MIT Press offers open access to Design Issues.
I’ve known about Design Issues, but I have to admit that my interest wasn’t strong enough to buy a copy. I don’t think I have ever seen a copy on the newsstand.
My design education has been primarily through self-discovery, so I avoided the cerebral study of my vocation that most university students have to endure. I can think of only two designers I know who study design at this level regularly: Doug Powell and Michael Johnson. And I’m sure they already have a subscription to Design Issues, and/or they are downloading every PDF at this moment.
MIT Press is migrating their products to a new platform and using this temporary product purgatory as a reason to give to the community. As you’ll see, entire articles, reviews, and critiques are available to download in PDF form for free until April 30, 2021. This offer is a fantastic opportunity for us all to exercise the part of our brain that we don’t typically engage when it comes to design. Not only should each article challenge our perspectives on design, but exploring the bibliographies is certain to produce their own rewards.

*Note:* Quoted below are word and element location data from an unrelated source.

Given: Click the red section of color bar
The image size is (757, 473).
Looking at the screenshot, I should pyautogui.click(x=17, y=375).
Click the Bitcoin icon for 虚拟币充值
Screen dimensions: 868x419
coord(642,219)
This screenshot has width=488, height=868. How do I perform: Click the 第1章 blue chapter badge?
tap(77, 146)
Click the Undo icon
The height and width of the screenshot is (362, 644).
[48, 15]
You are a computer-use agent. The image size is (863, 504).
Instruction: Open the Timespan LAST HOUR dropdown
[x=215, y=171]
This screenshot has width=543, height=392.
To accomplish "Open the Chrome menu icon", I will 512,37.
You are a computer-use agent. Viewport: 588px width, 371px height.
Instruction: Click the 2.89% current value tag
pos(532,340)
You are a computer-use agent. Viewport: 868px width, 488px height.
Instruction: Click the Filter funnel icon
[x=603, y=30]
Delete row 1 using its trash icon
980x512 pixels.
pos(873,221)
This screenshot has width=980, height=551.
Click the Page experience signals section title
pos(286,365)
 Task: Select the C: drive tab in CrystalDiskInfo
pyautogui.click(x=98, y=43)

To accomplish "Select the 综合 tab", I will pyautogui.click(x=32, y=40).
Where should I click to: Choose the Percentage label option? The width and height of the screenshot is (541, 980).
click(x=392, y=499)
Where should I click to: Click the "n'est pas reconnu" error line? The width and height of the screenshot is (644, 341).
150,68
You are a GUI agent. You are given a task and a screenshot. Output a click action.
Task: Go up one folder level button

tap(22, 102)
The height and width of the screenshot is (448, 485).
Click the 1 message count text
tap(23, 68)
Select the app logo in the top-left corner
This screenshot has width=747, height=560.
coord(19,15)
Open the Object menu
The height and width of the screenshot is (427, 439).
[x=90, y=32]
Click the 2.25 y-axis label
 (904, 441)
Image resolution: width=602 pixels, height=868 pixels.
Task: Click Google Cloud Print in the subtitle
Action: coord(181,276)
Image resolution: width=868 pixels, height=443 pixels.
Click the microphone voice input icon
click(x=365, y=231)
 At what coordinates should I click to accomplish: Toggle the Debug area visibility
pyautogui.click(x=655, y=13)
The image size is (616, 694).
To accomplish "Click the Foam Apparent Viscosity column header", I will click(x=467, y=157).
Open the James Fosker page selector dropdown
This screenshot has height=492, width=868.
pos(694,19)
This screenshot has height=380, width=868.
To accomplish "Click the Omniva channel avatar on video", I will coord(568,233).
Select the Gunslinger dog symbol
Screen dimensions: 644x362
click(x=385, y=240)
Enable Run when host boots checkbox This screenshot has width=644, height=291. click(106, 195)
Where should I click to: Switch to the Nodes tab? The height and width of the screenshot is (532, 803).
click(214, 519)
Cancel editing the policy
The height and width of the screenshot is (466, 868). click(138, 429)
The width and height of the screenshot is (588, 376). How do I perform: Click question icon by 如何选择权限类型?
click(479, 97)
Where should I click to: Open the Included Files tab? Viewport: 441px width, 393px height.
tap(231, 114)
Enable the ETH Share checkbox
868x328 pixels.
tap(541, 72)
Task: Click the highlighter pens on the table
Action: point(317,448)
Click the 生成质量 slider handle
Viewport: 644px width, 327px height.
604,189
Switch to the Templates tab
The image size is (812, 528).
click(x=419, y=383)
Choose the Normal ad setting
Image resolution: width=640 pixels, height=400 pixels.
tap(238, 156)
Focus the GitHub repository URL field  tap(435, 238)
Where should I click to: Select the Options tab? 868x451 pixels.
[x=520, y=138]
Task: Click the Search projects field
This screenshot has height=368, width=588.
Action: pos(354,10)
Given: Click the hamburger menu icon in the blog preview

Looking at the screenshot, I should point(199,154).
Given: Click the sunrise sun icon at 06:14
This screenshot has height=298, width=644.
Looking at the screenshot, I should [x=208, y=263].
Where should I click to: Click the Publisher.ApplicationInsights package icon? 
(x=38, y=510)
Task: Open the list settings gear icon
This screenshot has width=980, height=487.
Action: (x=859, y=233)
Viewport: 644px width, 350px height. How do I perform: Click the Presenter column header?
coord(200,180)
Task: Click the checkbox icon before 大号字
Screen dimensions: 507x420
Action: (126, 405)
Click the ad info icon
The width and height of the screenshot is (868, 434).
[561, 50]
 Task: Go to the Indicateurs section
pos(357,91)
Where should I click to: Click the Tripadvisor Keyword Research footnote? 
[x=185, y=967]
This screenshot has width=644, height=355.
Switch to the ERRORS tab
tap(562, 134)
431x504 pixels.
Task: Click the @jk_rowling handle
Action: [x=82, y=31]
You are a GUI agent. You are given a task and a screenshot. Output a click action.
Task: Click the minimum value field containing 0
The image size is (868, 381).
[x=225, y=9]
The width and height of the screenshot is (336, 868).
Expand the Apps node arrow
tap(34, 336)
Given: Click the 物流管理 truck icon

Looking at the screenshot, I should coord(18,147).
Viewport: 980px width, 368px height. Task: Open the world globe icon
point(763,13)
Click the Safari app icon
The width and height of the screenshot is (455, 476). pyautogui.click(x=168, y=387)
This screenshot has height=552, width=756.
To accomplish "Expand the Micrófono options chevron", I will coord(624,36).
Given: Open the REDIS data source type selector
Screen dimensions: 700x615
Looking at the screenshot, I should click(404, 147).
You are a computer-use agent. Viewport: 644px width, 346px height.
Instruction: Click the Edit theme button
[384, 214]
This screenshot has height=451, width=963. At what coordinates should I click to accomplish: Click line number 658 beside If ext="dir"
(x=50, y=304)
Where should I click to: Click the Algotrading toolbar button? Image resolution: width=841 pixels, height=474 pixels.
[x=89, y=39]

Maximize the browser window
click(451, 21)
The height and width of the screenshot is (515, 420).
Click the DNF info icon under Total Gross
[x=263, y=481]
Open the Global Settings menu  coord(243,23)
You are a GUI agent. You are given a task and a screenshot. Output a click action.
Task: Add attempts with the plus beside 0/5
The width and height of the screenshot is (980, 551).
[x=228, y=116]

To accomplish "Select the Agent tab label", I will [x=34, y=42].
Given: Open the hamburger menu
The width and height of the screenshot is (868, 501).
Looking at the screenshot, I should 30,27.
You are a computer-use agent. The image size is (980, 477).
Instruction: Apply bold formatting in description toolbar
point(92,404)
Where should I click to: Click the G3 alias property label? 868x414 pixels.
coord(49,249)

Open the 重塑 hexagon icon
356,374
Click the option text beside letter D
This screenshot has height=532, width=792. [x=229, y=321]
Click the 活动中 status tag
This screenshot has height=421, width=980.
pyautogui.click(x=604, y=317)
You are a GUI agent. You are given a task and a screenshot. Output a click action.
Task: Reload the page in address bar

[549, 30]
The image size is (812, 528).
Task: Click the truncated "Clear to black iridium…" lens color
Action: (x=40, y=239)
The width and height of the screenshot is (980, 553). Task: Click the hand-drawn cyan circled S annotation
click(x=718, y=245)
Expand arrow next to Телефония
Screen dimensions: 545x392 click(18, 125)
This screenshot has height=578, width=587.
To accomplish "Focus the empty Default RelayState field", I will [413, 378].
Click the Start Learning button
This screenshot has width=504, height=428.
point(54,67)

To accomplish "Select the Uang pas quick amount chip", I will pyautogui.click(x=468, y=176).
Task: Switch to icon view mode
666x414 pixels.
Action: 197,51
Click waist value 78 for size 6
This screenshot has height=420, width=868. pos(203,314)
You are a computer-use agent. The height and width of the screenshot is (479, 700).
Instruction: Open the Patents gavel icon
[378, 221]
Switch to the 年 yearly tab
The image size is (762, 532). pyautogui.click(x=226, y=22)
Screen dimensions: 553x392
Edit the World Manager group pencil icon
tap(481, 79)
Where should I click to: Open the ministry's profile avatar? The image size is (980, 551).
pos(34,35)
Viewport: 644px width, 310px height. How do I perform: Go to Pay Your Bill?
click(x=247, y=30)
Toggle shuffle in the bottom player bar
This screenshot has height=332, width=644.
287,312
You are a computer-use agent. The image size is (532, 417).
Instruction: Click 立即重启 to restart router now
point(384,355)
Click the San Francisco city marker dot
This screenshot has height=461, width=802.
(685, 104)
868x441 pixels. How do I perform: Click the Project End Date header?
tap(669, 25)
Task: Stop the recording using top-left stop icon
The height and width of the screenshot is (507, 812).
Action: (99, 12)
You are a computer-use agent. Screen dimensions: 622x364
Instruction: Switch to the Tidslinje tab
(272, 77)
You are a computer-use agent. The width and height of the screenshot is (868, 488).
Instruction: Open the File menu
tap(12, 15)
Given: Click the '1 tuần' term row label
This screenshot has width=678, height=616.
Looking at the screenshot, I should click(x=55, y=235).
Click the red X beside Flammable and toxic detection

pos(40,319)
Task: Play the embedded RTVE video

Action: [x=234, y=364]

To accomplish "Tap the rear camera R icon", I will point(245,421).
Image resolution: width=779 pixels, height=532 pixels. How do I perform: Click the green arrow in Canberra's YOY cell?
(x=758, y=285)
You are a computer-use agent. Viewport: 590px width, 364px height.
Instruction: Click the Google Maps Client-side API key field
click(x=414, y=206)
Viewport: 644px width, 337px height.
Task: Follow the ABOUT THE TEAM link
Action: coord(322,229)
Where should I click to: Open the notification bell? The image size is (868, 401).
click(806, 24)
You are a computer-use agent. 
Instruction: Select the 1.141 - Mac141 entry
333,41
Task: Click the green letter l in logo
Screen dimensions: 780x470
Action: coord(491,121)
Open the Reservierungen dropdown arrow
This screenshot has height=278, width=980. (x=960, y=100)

Clicking through the issues, I found three themes of interest to my journey in design. Articles on systems and methodologies, research, and heritage. And an issue devoted to the legal industry — how convenient. Here are some articles that I have downloaded thus far:
- Why the Failure of Systems Thinking Should Inform the Future of Design Thinking by Fred Collopy
- Incremental and Radical Innovation: Design Research vs. Technology and Meaning Change by Donald A. Norman and Roberto Verganti
- Design and Innovation: How Many Ways? by Cabirio Cautela, Alessandro Deserti, Francesca Rizzo, and Francesco Zurlo
- Managing as Designing: Lessons for Organization Leaders from the Design Practice of Frank O. Gehry by Richard J. Boland Jr., Fred Collopy, Kalle Lyytinen, and Youngjin Yoo
- On the Case Study Method of Research and Teaching in Designby Maggie Breslin eand Richard Buchanan
- Design and the Cultures of Enterprises by Alessandro Desert and Francesca Rizzo
- Speaking Italian with a Swiss-German Accent: Walter Ballmer and Swiss Graphic Design in Milan by Chiara Barbieri and Davide Fornari
- Promoting Swiss Graphic Design and Typography Abroad: The Case of Paris in the 1960s by Constance Delamadeleine
- The Rapid Embrace of Legal Design and the Use of Co-Design to Avoid Enshrining Systemic Bias by Dan Jackson, Miso Kim, Jules Rochielle Sievert
- Legal Design as a Thing: A Theory of Change and a Set of Methods to Craft a Human-Centered Legal System by Margaret Hagan
While we’re discussing academic pursuits, might I also suggest this is a perfect time to read through a few of these articles and write about what you have learned. What do you find challenging to your current point of view on each topic. How might you try or consider a new strategy or tactic? Keep in mind; writing doesn’t mean you have to knock out two-thousand words on a subject (talk about boring) — try talking about what you read as if we were out having a beer. Writing is the best way to synthesize and process what you have read. And MIT Press has just given us all a nice gift in the form of free continuing education in our field.